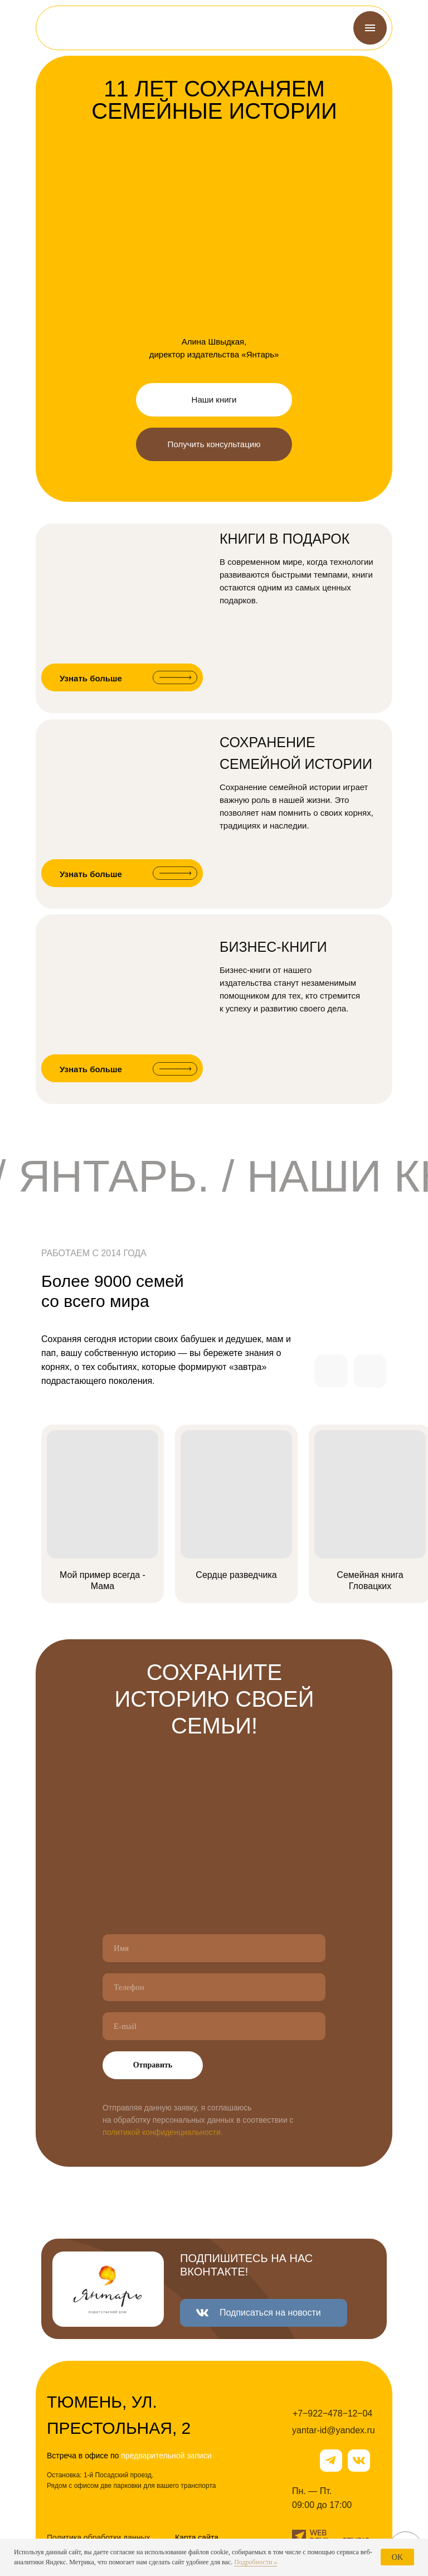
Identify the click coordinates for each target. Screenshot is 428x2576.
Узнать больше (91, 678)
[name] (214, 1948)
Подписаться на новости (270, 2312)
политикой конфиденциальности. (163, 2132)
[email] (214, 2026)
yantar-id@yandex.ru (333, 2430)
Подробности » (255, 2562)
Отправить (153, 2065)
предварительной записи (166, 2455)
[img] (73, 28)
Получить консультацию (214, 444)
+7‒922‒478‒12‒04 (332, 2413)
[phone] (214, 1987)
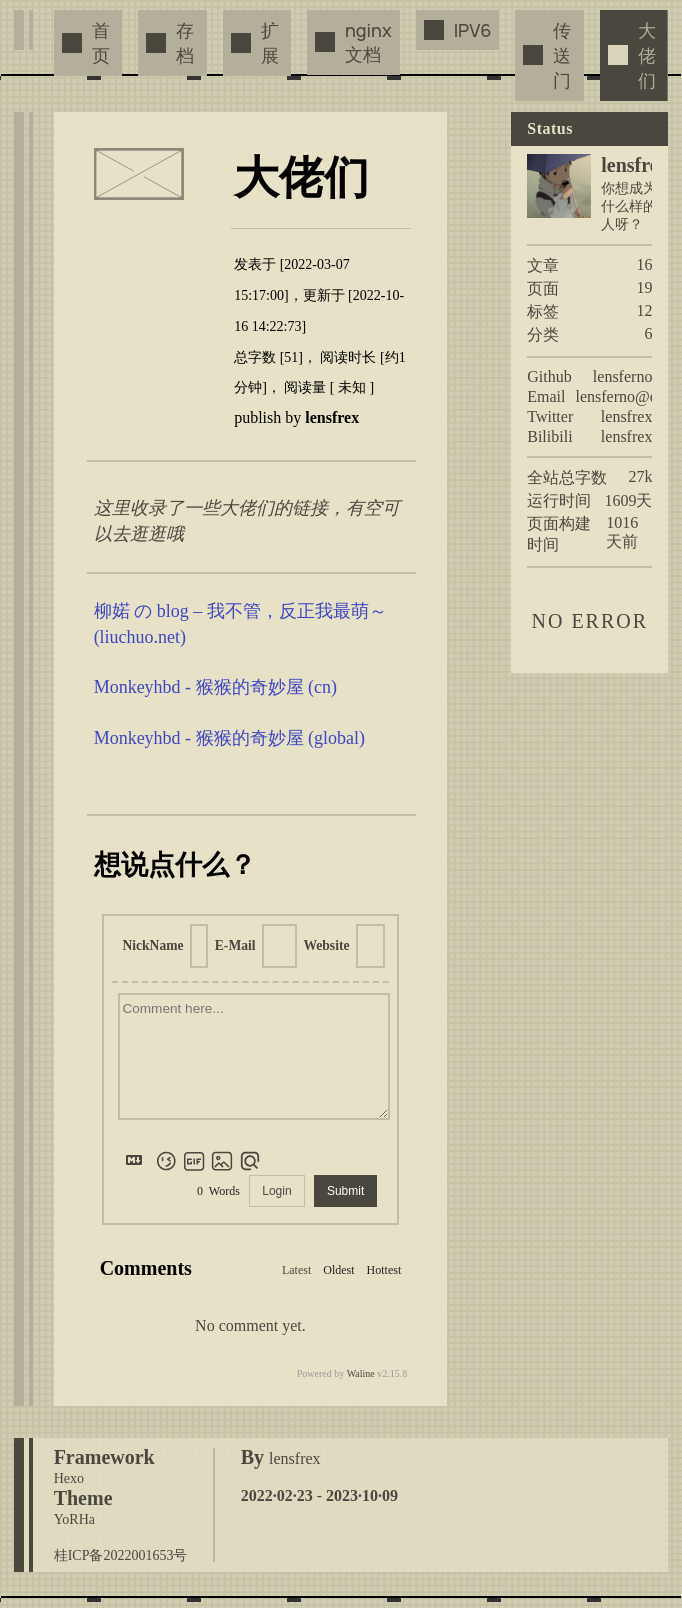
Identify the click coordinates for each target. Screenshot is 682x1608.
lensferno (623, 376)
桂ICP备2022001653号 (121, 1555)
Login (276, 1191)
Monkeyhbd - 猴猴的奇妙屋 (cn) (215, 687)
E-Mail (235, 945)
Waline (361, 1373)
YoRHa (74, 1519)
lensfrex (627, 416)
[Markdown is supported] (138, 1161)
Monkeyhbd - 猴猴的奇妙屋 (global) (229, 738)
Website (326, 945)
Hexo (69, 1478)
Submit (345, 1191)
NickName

==*==

:: Description of the task ::
Copy the listing word for word, starting at the line with "E-Mail (235, 945)" and continuing through its final line.

:: Full answer ::
E-Mail (235, 945)
Waline (361, 1373)
YoRHa (74, 1519)
lensfrex (627, 416)
[Markdown is supported] (138, 1161)
Monkeyhbd - 猴猴的奇妙屋 (global) (229, 738)
Website (326, 945)
Hexo (69, 1478)
Submit (345, 1191)
NickName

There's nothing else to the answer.